- Directed by: Jacques Demy
- Written by: Jacques Demy Laurent Dussaux
- Produced by: Dominique Vignet
- Starring: Francis Huster Laurent Malet Jean Marais
- Cinematography: Jean-François Robin
- Edited by: Marie-Josée Audiard
- Music by: Michel Legrand
- Distributed by: Garance FR3 Films Production
- Release date: 29 May 1985 (France);
- Running time: 95 minutes
- Country: France
- Language: French
- Box office: 142,035 admissions (France)

= Parking (1985 film) =

Parking is a French fantasy and musical film from 1985. It was directed and written by Jacques Demy, starring Francis Huster, Laurent Malet, and Jean Marais.

==Synopsis==
The Orpheus myth repeats itself in the 20th century, paying tribute to Jean Cocteau's film classic Orphée (1950) by having the actor who played Orpheus appear as Hades.

Orpheus is a famous pop singer who composes love songs for Eurydice, his wife and sculptor who also designs his album covers; together they live alongside Aristée, his manager, and Calaïs, his sound engineer and lover, in a castle. During one of his concerts, an electrical malfunction briefly kills him and sends him to the Underworld, represented by a metro station and parking garage. Orpheus meets Charon, Hades, and Persephone, who agree to send him back to Earth as long as he doesn't reveal what he sees. Back on Earth, Persephone being sent to spy on Orpheus causes rifts between him and his lovers, as Calaïs admits to being jealous of Eurydice while Eurydice feels threatened by Persephone's attention. Meanwhile, Eurydice trades Orpheus concert tickets in exchange for drugs supplied by Dominique Daniel, leader of the Bacchantes; Eurydice and Orpheus have a violent argument over her drug usage and she refuses to attend his upcoming concert as a result.

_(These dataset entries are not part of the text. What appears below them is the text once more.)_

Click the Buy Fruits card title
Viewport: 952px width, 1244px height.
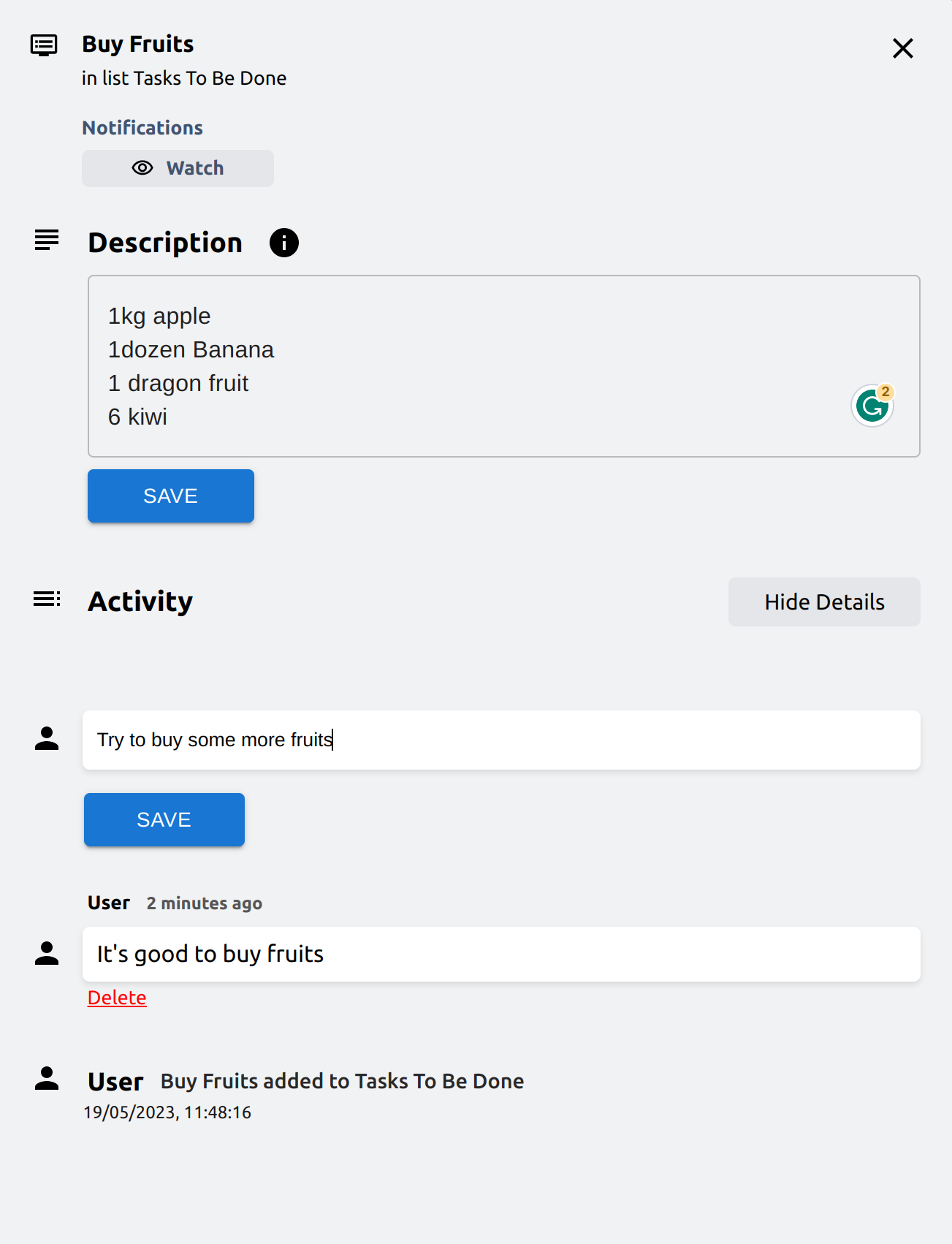(138, 45)
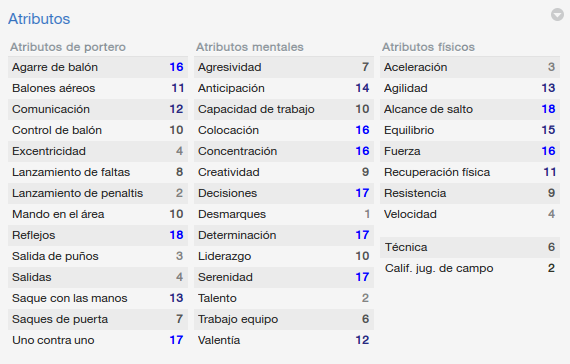Viewport: 570px width, 364px height.
Task: Click the Determinación attribute row
Action: (x=284, y=235)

As Orpheus wrestles with his lost muse and additional love for Calaïs, he finds that Eurydice has died of a drug overdose during his show. After failed attempts to get to the Underworld on his own, Persephone takes Orpheus to a cemetery to descend to the Underworld and ask for Eurydice back. Hades agrees, but imposes the condition that he not look at Eurydice until they've both reached the exit; to circumvent this, Orpheus ties her tourniquet around his eyes. Eurydice stops for a break and they have sex at one of Hades' motels. As the walk continues, Orpheus removes the tourniquet to avoid falling, but a speeding car makes him turn around and lose Eurydice, sending him back to Earth. At his final showstopping performance, dedicated to Eurydice, he is murdered by Dominique Daniel, who was denied his concert tickets. Orpheus reunites with his wife in death.

== Cast ==
- Francis Huster as Orpheus
- Laurent Malet as Calaïs
- Keiko Itô as Eurydice
- Gérard Klein as Aristée
- Marie-France Pisier as Claude Perséphone
- Jean Marais as Hades
- Hugues Quester as Caron
- Éva Darlan as Dominique Daniel
- Annick Alane as Luciennne
- Marion Game as the costumer
- Jean Amos as Clément

== Production ==
The original title of the film was Monsieur Orphée.

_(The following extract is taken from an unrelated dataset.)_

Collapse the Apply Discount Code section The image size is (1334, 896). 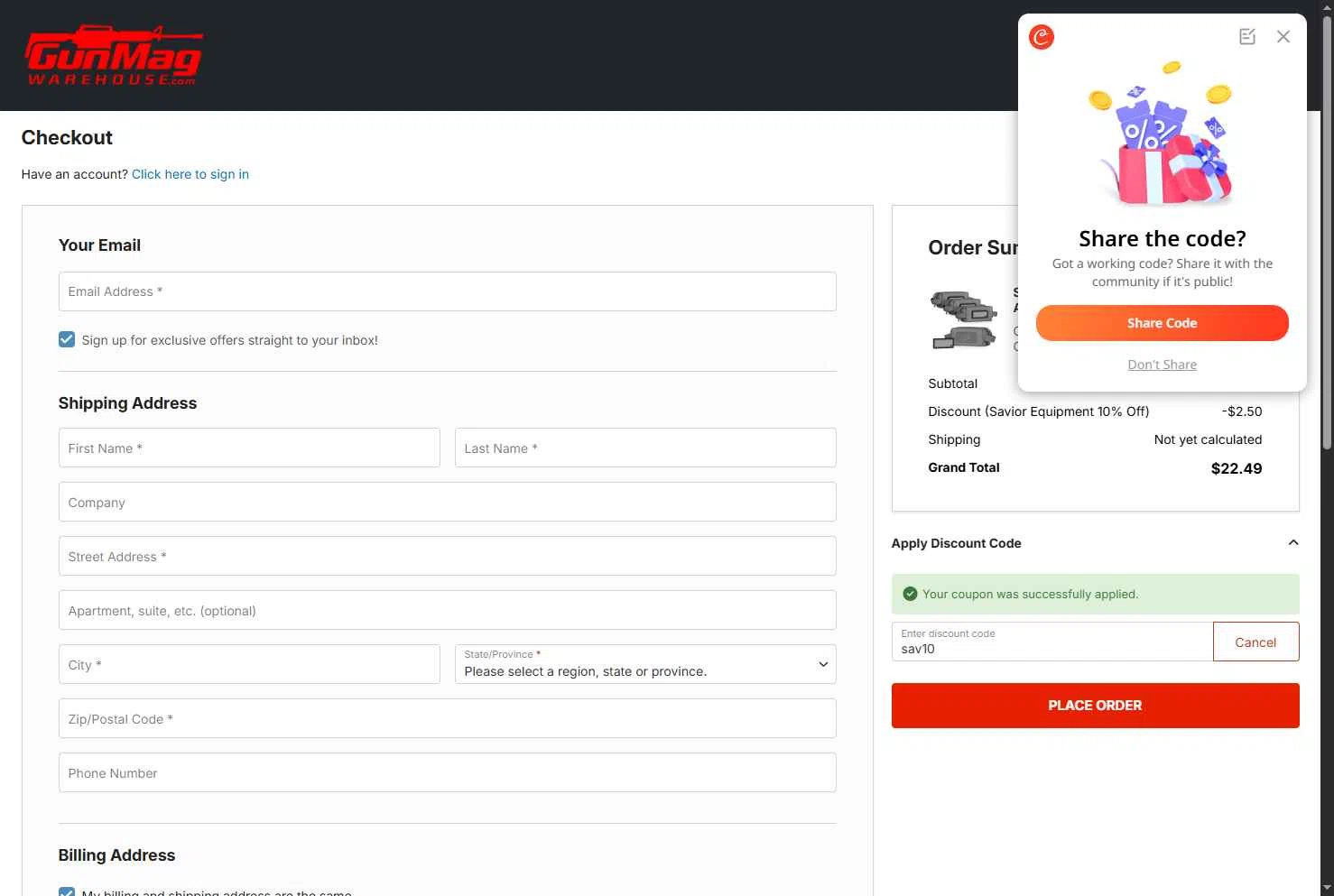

Eurydice is played by a Japanese actress; Jacques Demy conceived of her relationship with Orpheus as a tribute to John Lennon and Yoko Ono. Eurydice is also a sculptor like Yoko Ono. Demy also wanted to highlight the singularity of the romance between Orpheus and Eurydice by choosing someone “rare” and “from elsewhere.”

The film experienced some budget problems, not having obtained the advance on receipts. The fame of Jacques Demy in Japan, and the fact that the main actress is Japanese, however, made it possible to pre-sell the film there.

Parking was an old project of Jacques Demy, who planned to film it with David Bowie. The latter not being available, Demy had vainly requested Johnny Hallyday to play the main role. After considering abandoning the project, Demy finally took it back, encouraged by a producer, who suggested hiring Francis Huster to play the role of Orpheus. Huster nevertheless insisted on performing the songs himself, and the producer included this clause in the actor's contract without conferring with Demy, who according to Michel Legrand accepted the clause under penalty of the film not being made. Legrand had first made recordings with Daniel Lévifor songs.

== Reception ==
The film, shot on short notice to be, according to the producer's wishes, ready for the 1985 Cannes Film Festival, was ultimately not finished on time.

Parking was a commercial failure, with the public particularly having difficulty accepting Francis Huster in the role of a pop singer filling enthusiastic venues.

Jacques Demy disowned the film as “a catastrophe”; depressed by this experience, the director thought at the time of quitting the film industry. Francis Huster said in 2010 about his interpretation of the songs: “That's a blast. […] It’s a job to be a singer and it’s not mine."